Thousands of people have protested in Okinawa against a controversial US marine airbase in the southern Japanese island, as a two-decade-long row over the relocation of the site deepens.
The massive demonstrations on Sunday aimed to pressure Tokyo to halt building work for the military base that has continued despite vehement opposition from the local government in Okinawa.
Okinawa is home to more than half of the 47,000 US service personnel stationed in Japan as part of a defence alliance, a proportion many of the island’s residents say is too high.
Washington announced plans to move the Futenma airbase in 1996, hoping to ease tensions with the host community after the gang-rape of a schoolgirl by servicemen.
But locals have pushed to block the relocation of the base within the island, insisting the facility should be fully removed instead. The demonstrations have soured relations between Tokyo and Okinawa – a once independent kingdom that was annexed by Japan in the 19th century.
“The government says we are to blame that the issue has stalled for 19 years and they tell us to find an alternative place [for the base relocation]. That is outrageous,” shouted the anti-US base mayor of the Okinawa city of Nago, Susumu Inamine.
“The government is thrusting their responsibility on us,” Inamine told a packed 15,000-seat baseball stadium.
Organisers estimated that about 35,000 people also turned up for a rally in Naha, Okinawa’s capital.
Prime Minister Shinzo Abe last month insisted the current re-location plan was “the only solution,” while anti-base Okinawa governor Takeshi Onaga hit back saying that three recent popular votes in Okinawa all showed overwhelming opposition to the move.
The construction of the base has continued despite persistent opposition from Onaga, who has the constitutional right to reject the project under the country’s environmental laws.

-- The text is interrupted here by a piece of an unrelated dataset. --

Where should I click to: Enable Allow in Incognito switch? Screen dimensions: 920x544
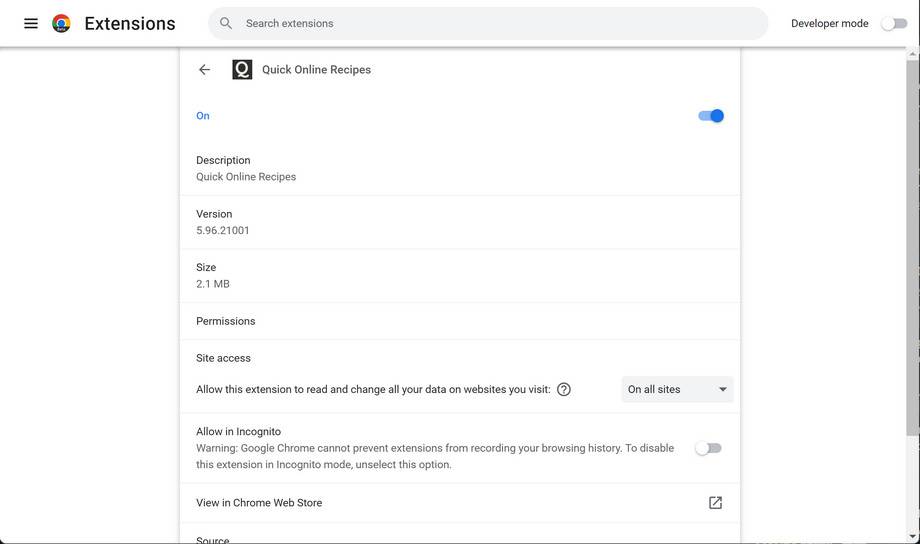[708, 448]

“It’s difficult to dispel concerns that our fisheries’ regulations are being violated,” Onaga said at a press conference in March, referring to alleged environmental damage of coral reefs by the construction teams.
Kiku Nakayama, a local protester, was quoted by the AFP news agency as saying: “The current government is pushing the plan. Is it really a democratic country?”
“We have to remove the risks of exposing Okinawa to war again,” she said.
While most Japanese value the protection the US alliance gives them, especially in the context of Beijing’s growing regional assertiveness, a sizable proportion of Okinawans want a dramatic reduction in their numbers.